Hunter appeals to sympathy for victims' families to justify the resumption of the death penalty in Oklahoma. I have great empathy for the victims' families. No one can appreciate the loss that they have suffered and continue to suffer. I do not understand how killing another person promotes healing.

The death penalty brings justice only if you define justice as retribution and vengeance. The prisoner has been tried and convicted of a crime and has been incarcerated for 15 years or more in solitary confinement on death row. What more does justice require? How does killing that person bring comfort or closure? How is justice served by strapping a defenseless prisoner to a bed and injecting them with lethal drugs or putting on a mask to starve them of oxygen?

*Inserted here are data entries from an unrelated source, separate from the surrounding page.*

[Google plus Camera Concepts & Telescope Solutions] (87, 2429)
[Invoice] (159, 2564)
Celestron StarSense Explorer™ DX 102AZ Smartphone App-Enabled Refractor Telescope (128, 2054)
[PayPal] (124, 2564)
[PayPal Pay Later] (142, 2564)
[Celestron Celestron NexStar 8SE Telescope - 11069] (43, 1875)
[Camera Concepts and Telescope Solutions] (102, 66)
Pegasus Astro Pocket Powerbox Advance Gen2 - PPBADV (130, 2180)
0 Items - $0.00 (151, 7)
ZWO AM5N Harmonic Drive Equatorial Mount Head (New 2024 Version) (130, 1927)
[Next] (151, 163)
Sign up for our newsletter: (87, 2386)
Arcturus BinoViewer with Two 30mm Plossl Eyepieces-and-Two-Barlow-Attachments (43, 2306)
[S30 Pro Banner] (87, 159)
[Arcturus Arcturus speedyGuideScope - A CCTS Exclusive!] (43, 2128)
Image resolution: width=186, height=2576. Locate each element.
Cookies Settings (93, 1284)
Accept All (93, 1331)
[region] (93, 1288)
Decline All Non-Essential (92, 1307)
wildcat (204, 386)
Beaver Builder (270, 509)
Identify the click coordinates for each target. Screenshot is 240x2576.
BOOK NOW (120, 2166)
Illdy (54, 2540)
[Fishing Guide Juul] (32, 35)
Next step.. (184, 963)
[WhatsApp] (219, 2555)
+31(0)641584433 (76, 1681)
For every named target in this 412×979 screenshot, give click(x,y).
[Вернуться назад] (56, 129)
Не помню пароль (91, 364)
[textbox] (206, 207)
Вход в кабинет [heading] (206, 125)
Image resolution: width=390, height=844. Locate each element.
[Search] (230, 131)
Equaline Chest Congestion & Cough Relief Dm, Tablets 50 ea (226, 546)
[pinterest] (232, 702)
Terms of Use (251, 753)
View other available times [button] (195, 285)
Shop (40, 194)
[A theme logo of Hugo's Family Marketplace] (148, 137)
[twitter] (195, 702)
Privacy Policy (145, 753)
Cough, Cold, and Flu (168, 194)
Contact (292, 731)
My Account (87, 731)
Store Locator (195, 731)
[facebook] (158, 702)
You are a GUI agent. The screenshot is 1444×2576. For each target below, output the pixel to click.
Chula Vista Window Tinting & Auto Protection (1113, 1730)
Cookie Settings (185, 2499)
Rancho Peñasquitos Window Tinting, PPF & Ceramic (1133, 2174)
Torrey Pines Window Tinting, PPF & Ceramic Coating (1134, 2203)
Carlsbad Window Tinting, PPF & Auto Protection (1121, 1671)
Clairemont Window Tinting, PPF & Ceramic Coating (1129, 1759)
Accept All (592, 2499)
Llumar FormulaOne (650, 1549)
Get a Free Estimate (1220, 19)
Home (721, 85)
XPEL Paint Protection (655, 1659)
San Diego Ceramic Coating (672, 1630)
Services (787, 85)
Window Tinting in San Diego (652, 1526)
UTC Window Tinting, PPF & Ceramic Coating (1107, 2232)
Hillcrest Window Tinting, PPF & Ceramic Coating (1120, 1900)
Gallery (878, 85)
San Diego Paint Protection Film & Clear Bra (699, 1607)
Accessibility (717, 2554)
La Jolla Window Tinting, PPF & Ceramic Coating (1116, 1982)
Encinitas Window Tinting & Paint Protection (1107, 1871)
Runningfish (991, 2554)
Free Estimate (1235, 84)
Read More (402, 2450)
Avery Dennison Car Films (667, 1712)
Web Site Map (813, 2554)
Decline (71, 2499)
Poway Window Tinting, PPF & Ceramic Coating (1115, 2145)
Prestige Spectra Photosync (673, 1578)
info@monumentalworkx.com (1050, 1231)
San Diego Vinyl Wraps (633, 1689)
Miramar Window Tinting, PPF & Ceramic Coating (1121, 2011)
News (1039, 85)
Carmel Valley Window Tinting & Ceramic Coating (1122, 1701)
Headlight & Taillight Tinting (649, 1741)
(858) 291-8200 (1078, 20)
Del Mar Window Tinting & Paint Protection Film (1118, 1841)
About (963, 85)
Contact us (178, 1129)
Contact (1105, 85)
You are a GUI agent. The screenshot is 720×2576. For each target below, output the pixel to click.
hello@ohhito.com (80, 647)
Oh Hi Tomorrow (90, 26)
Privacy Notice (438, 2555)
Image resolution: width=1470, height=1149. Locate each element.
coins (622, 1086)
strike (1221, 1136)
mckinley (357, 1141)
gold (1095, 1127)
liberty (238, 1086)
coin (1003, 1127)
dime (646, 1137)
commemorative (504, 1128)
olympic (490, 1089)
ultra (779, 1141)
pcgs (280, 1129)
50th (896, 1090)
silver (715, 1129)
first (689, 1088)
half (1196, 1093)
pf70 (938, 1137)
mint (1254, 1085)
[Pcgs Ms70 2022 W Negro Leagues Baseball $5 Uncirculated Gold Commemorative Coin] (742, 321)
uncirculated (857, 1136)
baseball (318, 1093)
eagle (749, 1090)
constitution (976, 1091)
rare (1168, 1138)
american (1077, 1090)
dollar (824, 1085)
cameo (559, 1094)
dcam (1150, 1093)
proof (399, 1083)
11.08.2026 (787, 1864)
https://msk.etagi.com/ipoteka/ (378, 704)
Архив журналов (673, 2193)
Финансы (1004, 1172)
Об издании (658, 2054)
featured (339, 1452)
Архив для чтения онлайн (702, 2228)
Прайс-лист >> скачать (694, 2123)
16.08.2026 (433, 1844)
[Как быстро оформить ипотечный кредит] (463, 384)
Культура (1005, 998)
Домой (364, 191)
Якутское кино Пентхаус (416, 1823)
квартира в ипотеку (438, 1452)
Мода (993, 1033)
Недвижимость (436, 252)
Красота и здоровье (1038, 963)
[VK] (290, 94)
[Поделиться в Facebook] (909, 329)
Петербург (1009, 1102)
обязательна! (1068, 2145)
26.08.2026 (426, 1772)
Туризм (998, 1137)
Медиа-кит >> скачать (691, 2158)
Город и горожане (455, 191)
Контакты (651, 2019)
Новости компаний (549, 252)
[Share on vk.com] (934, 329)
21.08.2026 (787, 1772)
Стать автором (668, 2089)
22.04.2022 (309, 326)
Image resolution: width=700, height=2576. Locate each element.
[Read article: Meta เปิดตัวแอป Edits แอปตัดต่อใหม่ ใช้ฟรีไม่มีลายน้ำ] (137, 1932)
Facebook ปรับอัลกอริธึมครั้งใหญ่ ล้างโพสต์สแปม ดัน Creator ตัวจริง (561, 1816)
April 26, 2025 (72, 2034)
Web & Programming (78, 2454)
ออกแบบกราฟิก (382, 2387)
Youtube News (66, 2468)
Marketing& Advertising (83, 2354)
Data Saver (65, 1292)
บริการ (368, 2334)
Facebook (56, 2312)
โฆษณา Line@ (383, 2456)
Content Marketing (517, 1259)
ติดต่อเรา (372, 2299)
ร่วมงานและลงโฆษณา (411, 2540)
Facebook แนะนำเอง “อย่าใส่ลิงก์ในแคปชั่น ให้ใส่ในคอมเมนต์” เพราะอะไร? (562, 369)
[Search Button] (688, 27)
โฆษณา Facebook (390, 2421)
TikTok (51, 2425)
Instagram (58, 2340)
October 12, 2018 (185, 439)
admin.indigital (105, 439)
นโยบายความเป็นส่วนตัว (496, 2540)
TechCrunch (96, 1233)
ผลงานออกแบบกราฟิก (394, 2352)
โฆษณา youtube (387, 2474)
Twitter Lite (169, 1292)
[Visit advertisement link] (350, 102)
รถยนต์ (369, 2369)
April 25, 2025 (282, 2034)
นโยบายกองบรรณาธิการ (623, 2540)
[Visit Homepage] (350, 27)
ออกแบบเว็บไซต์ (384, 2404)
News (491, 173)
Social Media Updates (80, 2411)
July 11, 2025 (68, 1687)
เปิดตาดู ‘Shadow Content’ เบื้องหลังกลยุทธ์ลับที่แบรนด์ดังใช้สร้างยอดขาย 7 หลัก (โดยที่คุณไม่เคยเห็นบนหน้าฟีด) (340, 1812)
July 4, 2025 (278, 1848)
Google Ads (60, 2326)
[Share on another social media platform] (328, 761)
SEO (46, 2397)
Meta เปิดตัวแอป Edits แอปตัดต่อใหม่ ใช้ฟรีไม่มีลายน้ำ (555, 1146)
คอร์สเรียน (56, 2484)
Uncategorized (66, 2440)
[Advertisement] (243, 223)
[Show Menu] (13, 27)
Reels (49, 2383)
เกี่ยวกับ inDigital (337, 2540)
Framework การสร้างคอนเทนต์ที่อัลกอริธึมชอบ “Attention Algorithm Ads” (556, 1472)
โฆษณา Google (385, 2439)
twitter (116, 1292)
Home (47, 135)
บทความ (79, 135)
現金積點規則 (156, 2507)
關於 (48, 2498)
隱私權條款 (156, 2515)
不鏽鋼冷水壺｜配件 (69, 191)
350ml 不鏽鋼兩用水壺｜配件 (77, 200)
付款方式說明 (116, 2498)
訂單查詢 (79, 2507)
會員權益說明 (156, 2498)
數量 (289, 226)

The arch of history is bending against Oklahoma. Crucifixions, beheadings and drawing and quartering once were culturally accepted modes of execution. Abolition of the death penalty is a condition for membership into the European Union. The United States is the only country in the Western Hemisphere that exercised the death penalty in the last 10 years. Only 11 states have carried out the death penalty in the last 5 years, 9 of which are in the South.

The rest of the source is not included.